Denver7 Investigates asked Brauchler if it’s fair to conclude the photo scandal has created a new challenge for his office.
“Yes, that is absolutely true,” he said. “There is a word that precedes ‘storm’ that I would say this has created given the volume of cases we are going to end up digging out as a result of this.”
Brauchler’s district has 134 active felony cases involving one or more of the now former Aurora police officers. Young’s prosecutors will now have to review 37 cases involving one or more of the officers as a result of the photos.
Opportunity for defense attorneys
One of Colorado’s most powerful and successful defense attorneys, Harvey Steinberg, believes defense attorneys throughout the state will now take a closer look at all cases involving the four now disgraced police officers.
“This evens the playing field and says ‘hold on,’” Steinberg said. “What it has done is shed light and it has told people, ‘look, police are not infallible, police don’t always tell the truth.’”
And as a result of the worldwide publicity, Brauchler, Young and their teams are now left to manage to fallout as cases involving the officers begin to work their way through the courts and the legal system.
134 active felony cases in the 18th Judicial District
The open records request by Denver7 Investigates uncovered 134 active felony cases in the 18th Judicial District.
“I do think defense attorneys will aggressively pursue this,” Brauchler said. “I do think they are going to go to court and try to convince the court that this is information that the jury should consider in weighing the evidence against their client. … I’m less convinced that judges will let them do it.”
Included in Brauchler’s list of potentially problematic felony cases is a case involving a drunk driver who walked away from a fatal crash. Jones and Dittrich are both connected to that felony case.
Dittrich’s name also appears on court documents for a felony arrest of a man accused of shooting a Waffle House cook earlier this year.
“I can’t tell you right now that even a single case will turn out differently because of this,” Brauchler said, adding, “yeah, I am concerned.”
37 active felony cases in the 17th Judicial District
The 37 cases in the 17th Judicial District includes a 20-year-old stabbed to death in Aurora. Records show Marrero and Jones were involved in that arrest. A 2018 high-profile double murder and attempted murder of an Aurora police officer involved Rosenblatt.
“The impact it has depends on the impact those officers had on the investigation," Young said. “Certainly, it is a factor our prosecutors are going to have to take into consideration.”
He added that it could change plea offers on the cases involving the officers and could impact the trial strategy his officers take when any of the officers are involved in an important portion of the case.

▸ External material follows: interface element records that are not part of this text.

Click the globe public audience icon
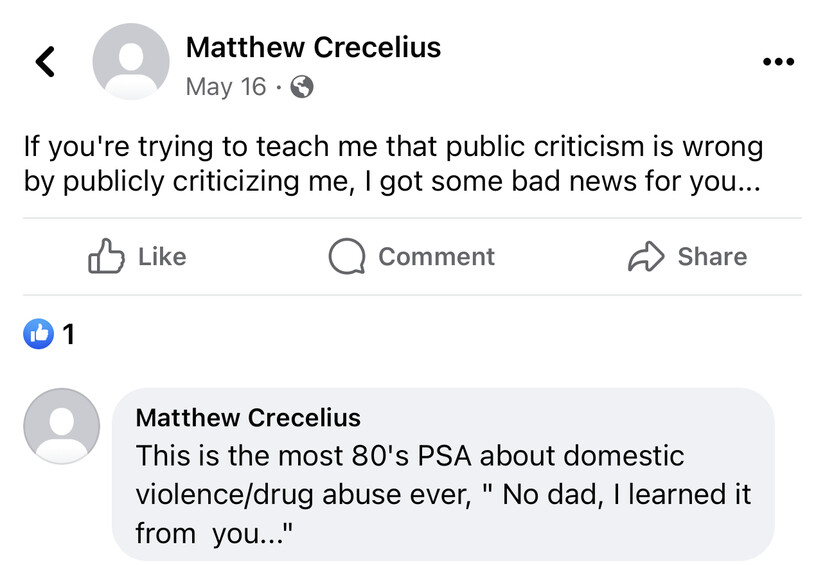This screenshot has width=825, height=565. pyautogui.click(x=302, y=87)
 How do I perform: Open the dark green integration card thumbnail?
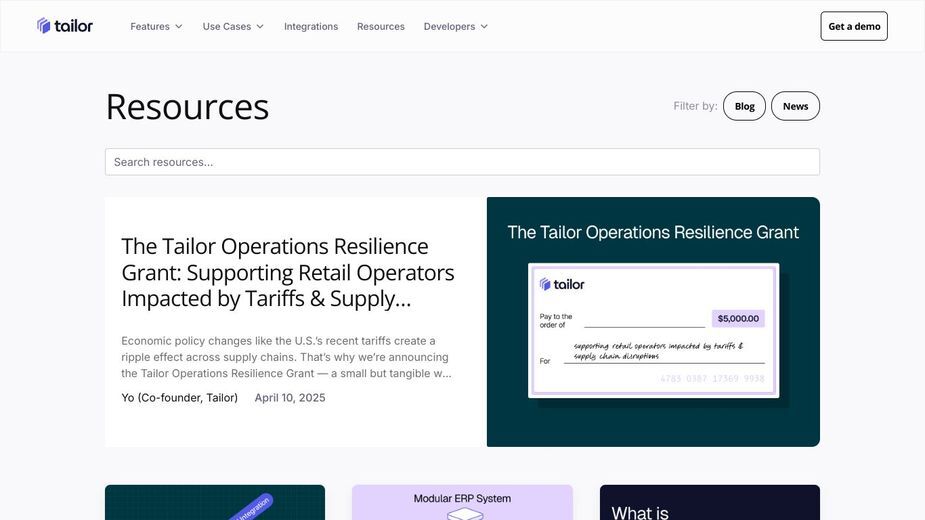click(x=215, y=502)
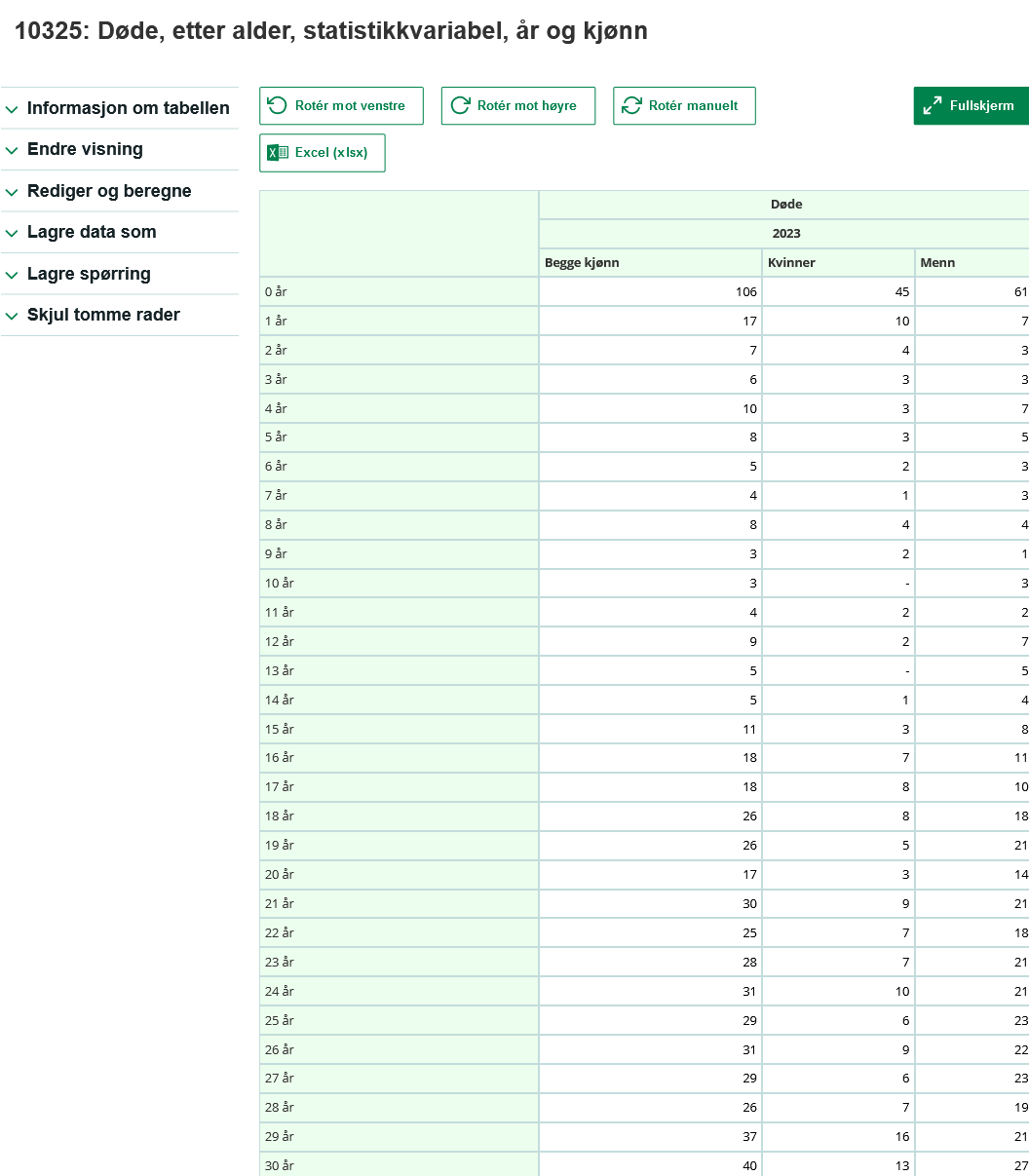Open the Lagre spørring section
This screenshot has height=1176, width=1029.
(119, 274)
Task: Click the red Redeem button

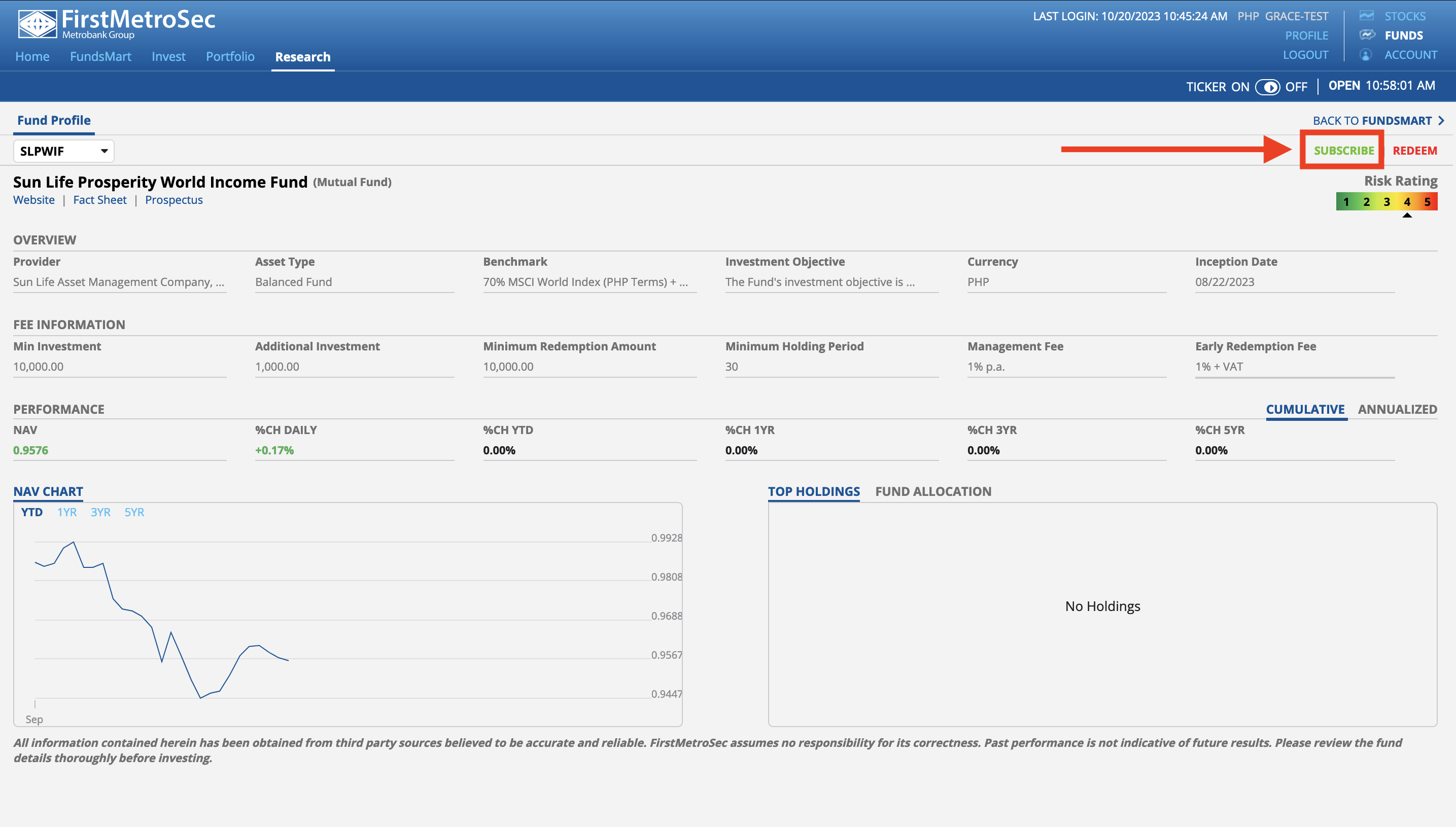Action: pos(1414,151)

Wilson presented strong words on the day she announced the discipline of the officers.
“It shows a lack of morals, values and integrity and a judgment of character I can no longer trust to allow them to wear the badge,” Wilson said.
It’s a public admonishment that could now open the door for aggressive legal presentations during upcoming felony trials in Colorado’s courts. Steinberg says it should open the eyes of jurors moving forward.
“Just because someone’s a police officer doesn’t mean they are always truthful,” he said. “Just because someone’s a police officer doesn’t mean they always did it right. Be careful. Those in power abuse power.”